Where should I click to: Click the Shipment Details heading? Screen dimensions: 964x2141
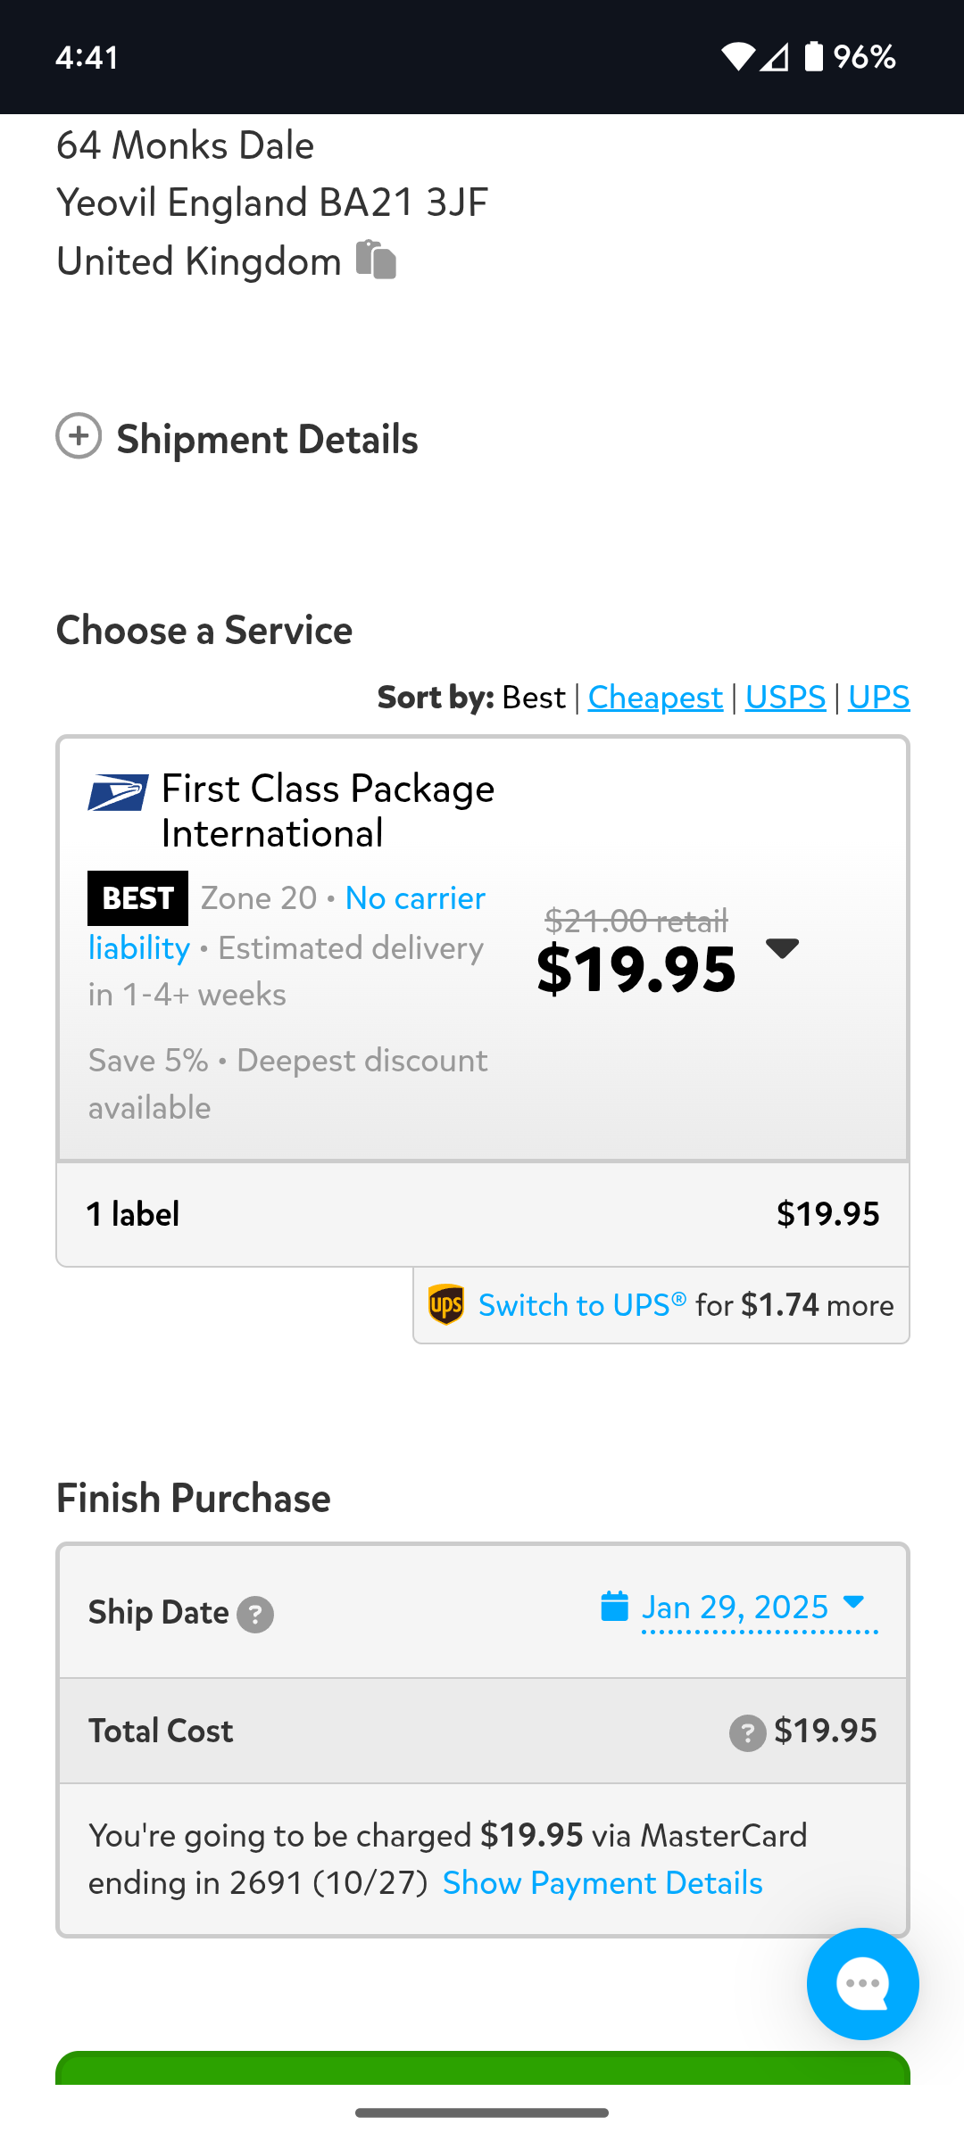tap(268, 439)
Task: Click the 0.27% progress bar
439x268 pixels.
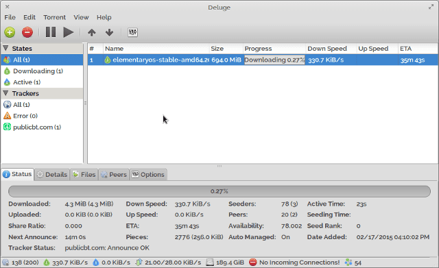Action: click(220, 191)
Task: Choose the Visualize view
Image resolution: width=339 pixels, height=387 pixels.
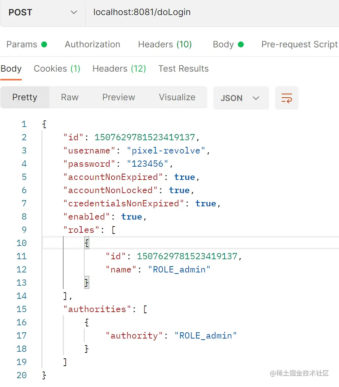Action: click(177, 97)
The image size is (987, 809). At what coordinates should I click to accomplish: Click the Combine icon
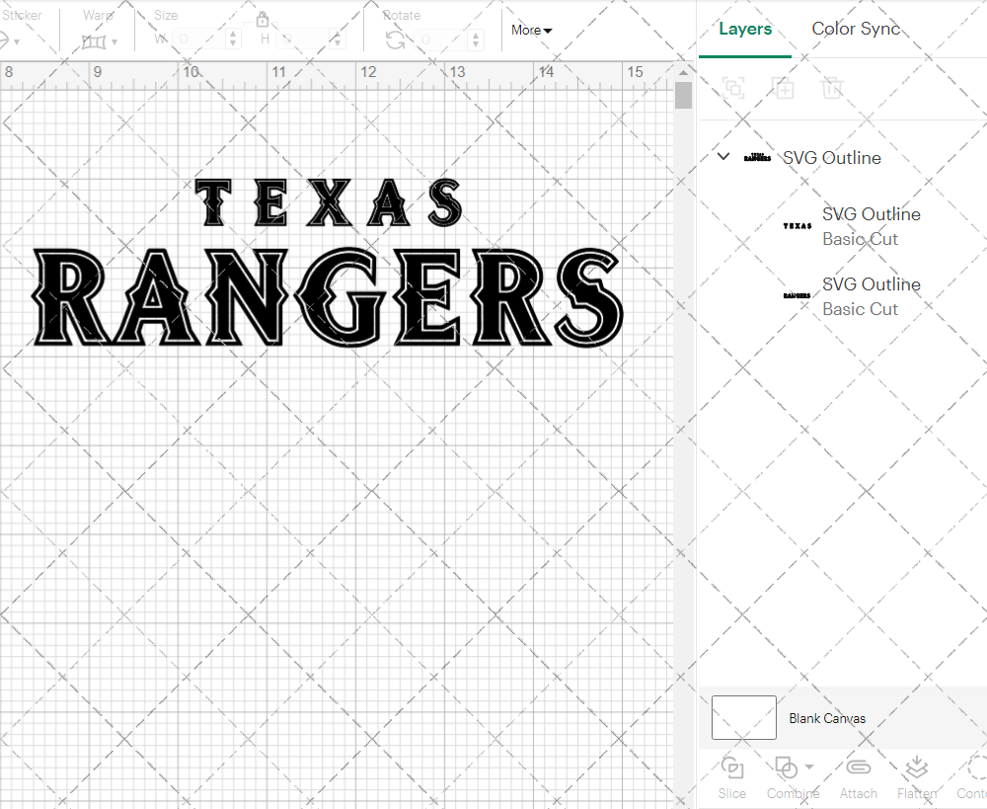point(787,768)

==

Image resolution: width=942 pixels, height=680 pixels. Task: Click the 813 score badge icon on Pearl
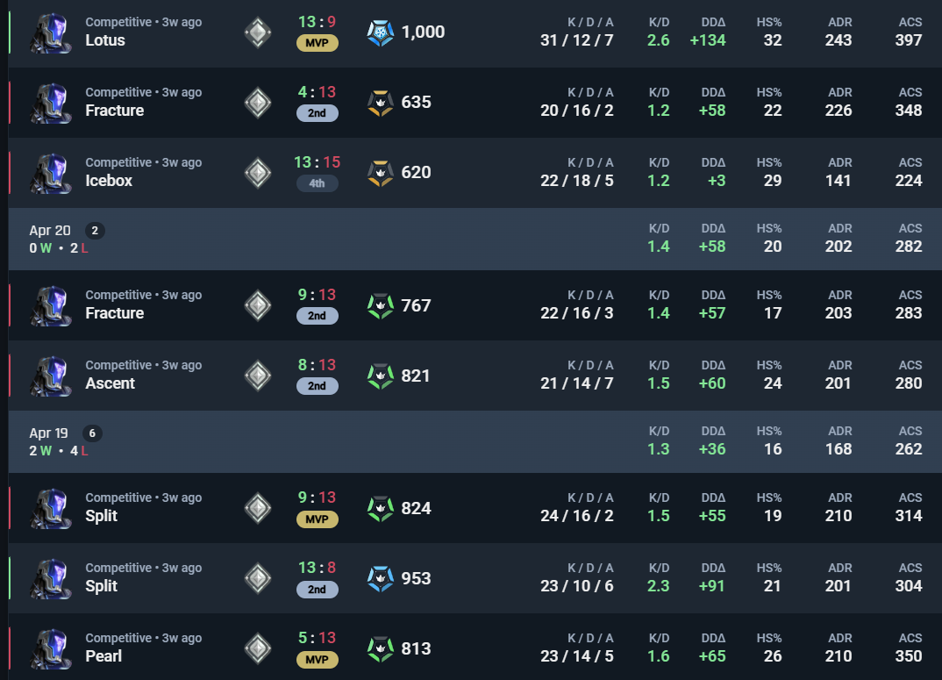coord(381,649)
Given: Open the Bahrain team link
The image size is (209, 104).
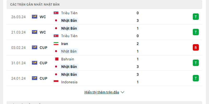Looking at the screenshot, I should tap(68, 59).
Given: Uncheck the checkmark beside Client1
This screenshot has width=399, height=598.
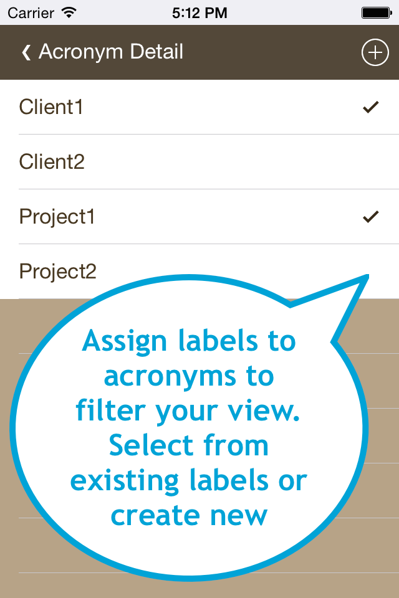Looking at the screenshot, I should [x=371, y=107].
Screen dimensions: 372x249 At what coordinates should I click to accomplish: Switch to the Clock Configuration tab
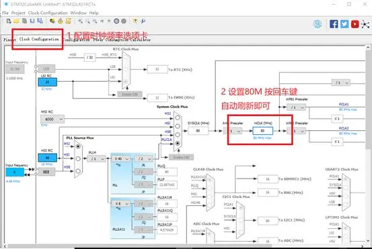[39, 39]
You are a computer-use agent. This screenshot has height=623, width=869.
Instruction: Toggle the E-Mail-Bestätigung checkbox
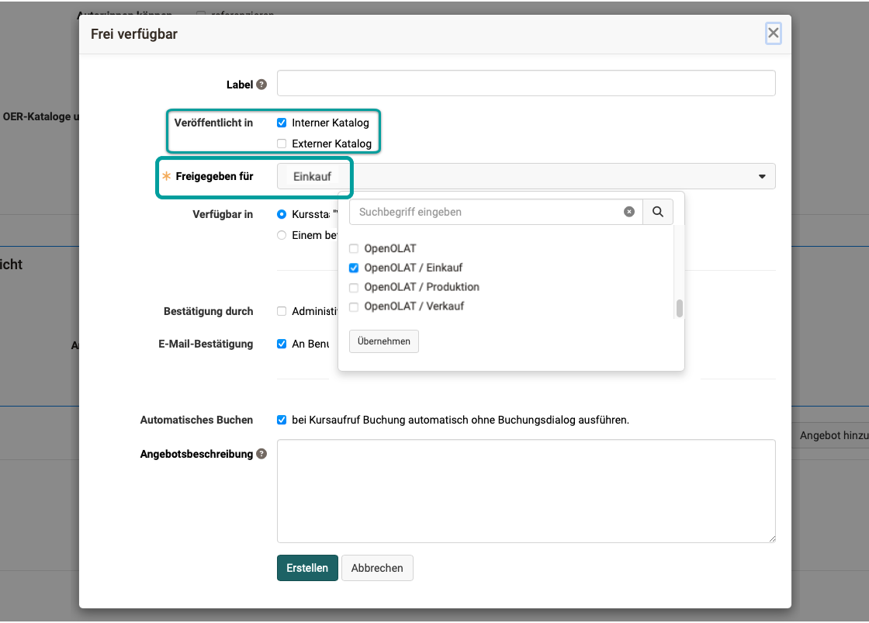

WORK ORDER ->
If a line of the records includes the string "Given", copy it out.

RESULT BELOW ->
Given: Open the Bahrain team link
Given: Uncheck the checkmark beside Client1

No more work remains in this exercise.